Et surtout dans ces paysages alpins qui furent tour à tour protection, piège, frontière et chemin vers la liberté.

Comprendre cette histoire impose cependant une première précision essentielle : les Vaudois ne sont pas nés avec la Réforme de Luther ou de Calvin.

Leur histoire commence près de trois siècles plus tôt.

Pierre Valdo et les « Pauvres de Lyon » : une dissidence née loin des Alpes

Au XIIe siècle, Lyon est l’une des grandes villes commerçantes d’Europe occidentale.

C’est là qu’apparaît vers les années 1170 un riche marchand généralement connu sous le nom de Valdo, Valdès ou Pierre Valdo. Profondément marqué par l’idéal évangélique de pauvreté, il renonce à une partie de ses biens et rassemble autour de lui un groupe de croyants désireux de vivre selon une lecture particulièrement exigeante des Évangiles.

Le mouvement met l’accent sur la pauvreté apostolique, la prédication et l’accès direct au message biblique. Des traductions de textes religieux dans la langue vernaculaire permettent également à des laïcs de s’approprier des textes jusque-là largement associés au latin ecclésiastique.

C’est précisément la prédication qui provoque la rupture.

Dans l’Église médiévale, n’importe quel laïc ne peut pas s’arroger librement le droit de prêcher. Valdo et ses compagnons, bientôt désignés comme les Pauvres de Lyon, poursuivent néanmoins leur activité malgré les interdictions. Condamné par les autorités ecclésiastiques, le mouvement entre progressivement dans la dissidence puis dans la clandestinité.

Les communautés se dispersent alors dans différentes régions européennes.

Certaines vont trouver dans les Alpes un terrain particulièrement favorable à leur maintien.

Pourquoi ici ?

Non parce que les montagnes rendent toute persécution impossible, mais parce qu’elles offrent de nombreuses vallées éloignées des grands centres du pouvoir tout en restant étonnamment bien reliées les unes aux autres par les cols. Cette combinaison entre isolement local et circulation transalpine va devenir l’une des clés de la survie du mouvement.

Dormillouse, héritage vaudois
Le hameau de Dormillouse

Freissinières : une vallée devenue refuge vaudois

La vallée de Freissinières, à l’ouest du massif des Écrins, donne aujourd’hui encore l’impression de pénétrer dans un territoire retiré.

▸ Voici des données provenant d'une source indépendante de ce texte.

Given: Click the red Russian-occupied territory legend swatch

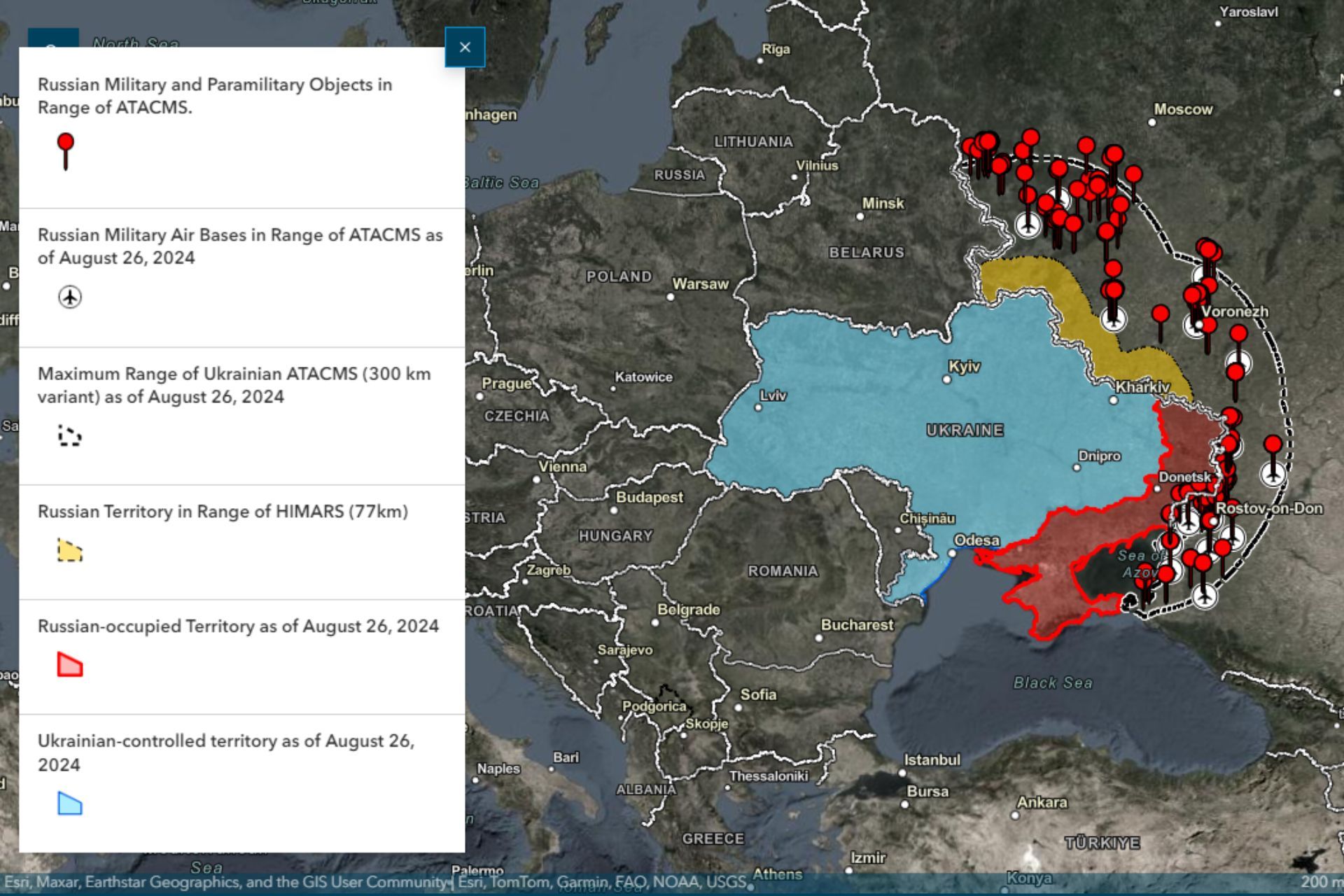Looking at the screenshot, I should pos(69,664).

Depuis la vallée de la Durance, entre Mont Dauphin et L’Argentière-la-Bessée, la route s’enfonce entre des versants raides avant de rejoindre plusieurs hameaux entourés de forêts, d’anciennes terrasses et de torrents. Plus on remonte, plus le paysage se ferme, jusqu’au fond de la vallée où les cascades descendent des hauts sommets.

Le Parc national des Écrins souligne l’importance particulière de Freissinières dans l’histoire vaudoise : les communautés dissidentes y sont attestées dès le Moyen Âge et l’isolement des hauts hameaux contribue à leur capacité de résistance.

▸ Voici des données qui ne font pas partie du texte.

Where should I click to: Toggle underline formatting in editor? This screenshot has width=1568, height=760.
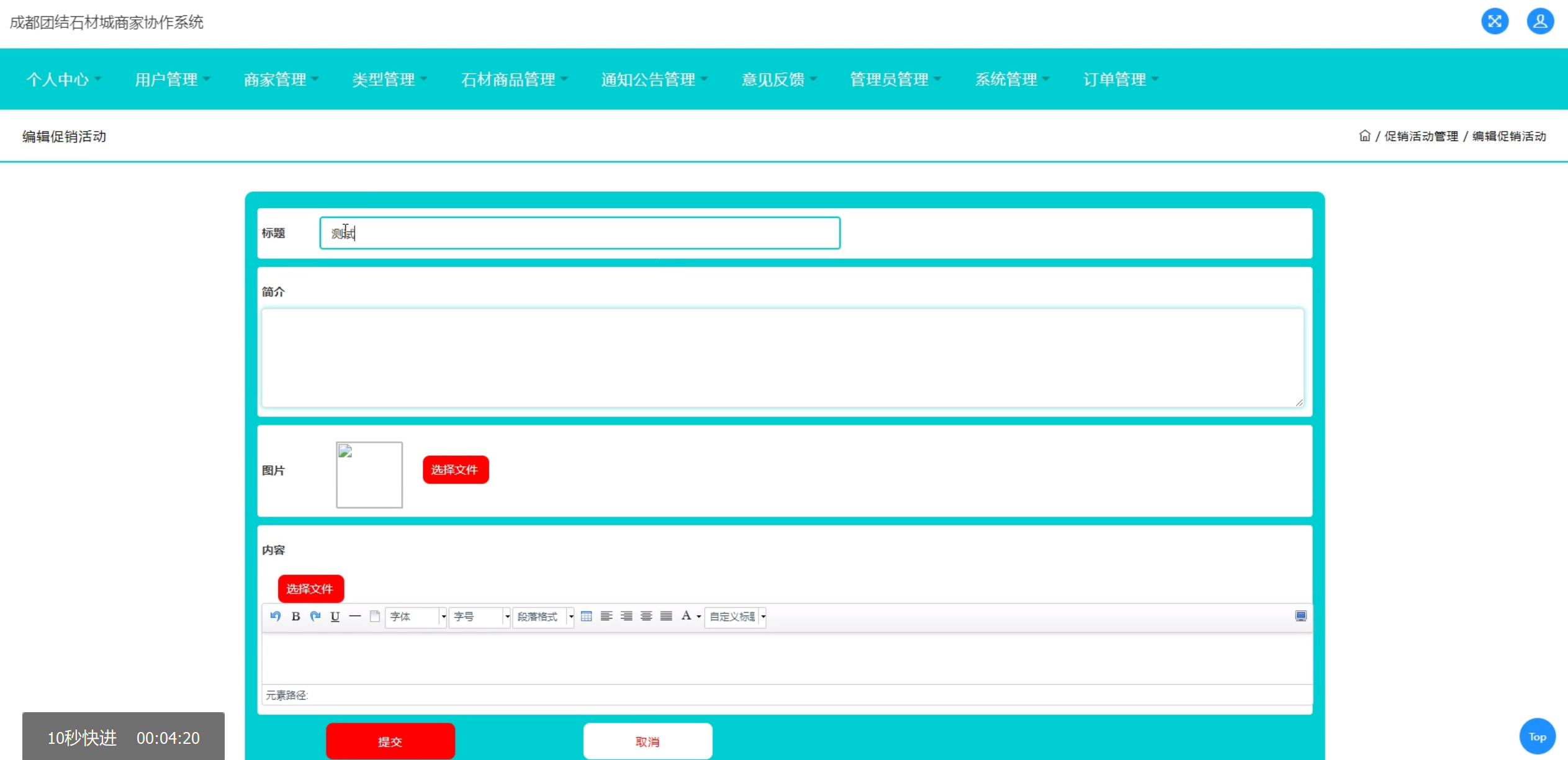pos(335,616)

Le voyageur d’aujourd’hui vient évidemment aussi pour le paysage. Les randonnées remontent vers les lacs, les hauts vallons et les crêtes du massif ; les forêts de mélèzes prennent des couleurs spectaculaires à l’automne, tandis que les prairies du printemps et du début de l’été offrent l’une des plus belles images des Écrins méridionaux. Pourtant, à mesure que l’on découvre le territoire, les traces de l’histoire religieuse deviennent indissociables du paysage.

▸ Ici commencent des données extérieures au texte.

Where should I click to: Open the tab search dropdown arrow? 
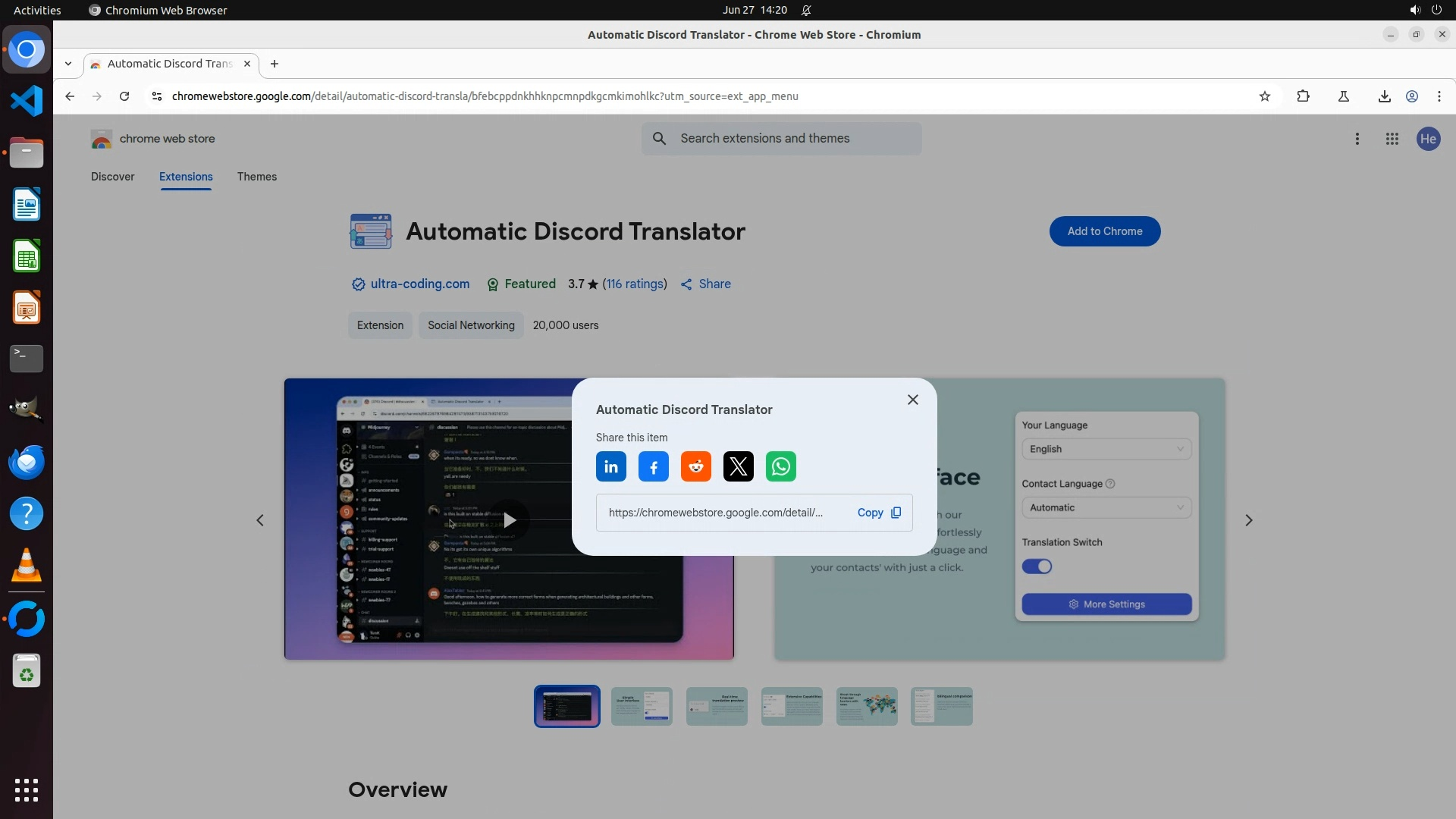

Les grottes, les chemins secondaires et les hameaux discrets ne sont plus seulement pittoresques.

Ils deviennent les éléments d’une géographie de la clandestinité.

Dormillouse, le village que l’on rejoint toujours à pied

Dormillouse est probablement le lieu le plus évocateur de toute cette première partie du voyage.

Le hameau n’est accessible qu’à pied. Le sentier monte depuis le parking situé au fond de la vallée, traverse un paysage de cascades, de rochers et de végétation alpine avant d’atteindre les premières maisons. La sensation de coupure avec le monde moderne est immédiate, même si l’effort demandé aujourd’hui reste évidemment incomparable avec les difficultés de déplacement des siècles passés.

Cette position explique pourquoi le lieu servit de refuge aux Vaudois.

L’isolement n’empêchait pas toute communication, mais compliquait considérablement l’intervention d’autorités venues de l’extérieur. En cas de danger, les habitants connaissaient les chemins, les passages et les refuges naturels bien mieux que ceux qui les poursuivaient.

La mémoire religieuse se lit encore dans le temple, dans les anciennes maisons et dans les lieux associés à Félix Neff, personnage auquel nous reviendrons plus loin. Le Parc des Écrins rappelle que Dormillouse conserve l’école, le moulin, le four et le temple comme autant de témoins de cette histoire communautaire.

Pour le randonneur, plusieurs itinéraires permettent aujourd’hui de prolonger la découverte vers les hauteurs. La boucle de Dormillouse ou les traversées vers les vallons voisins offrent une belle manière de comprendre le rapport entre le village et la montagne : on n’habite pas ici au fond d’une impasse, mais au milieu d’un territoire de passages connus des montagnards.

Temple protestant à Dormillouse
Temple protestant à Dormillouse

Vallouise et Briançonnais : les communautés vaudoises ne vivaient pas dans une seule vallée

Freissinières n’était pas une exception isolée.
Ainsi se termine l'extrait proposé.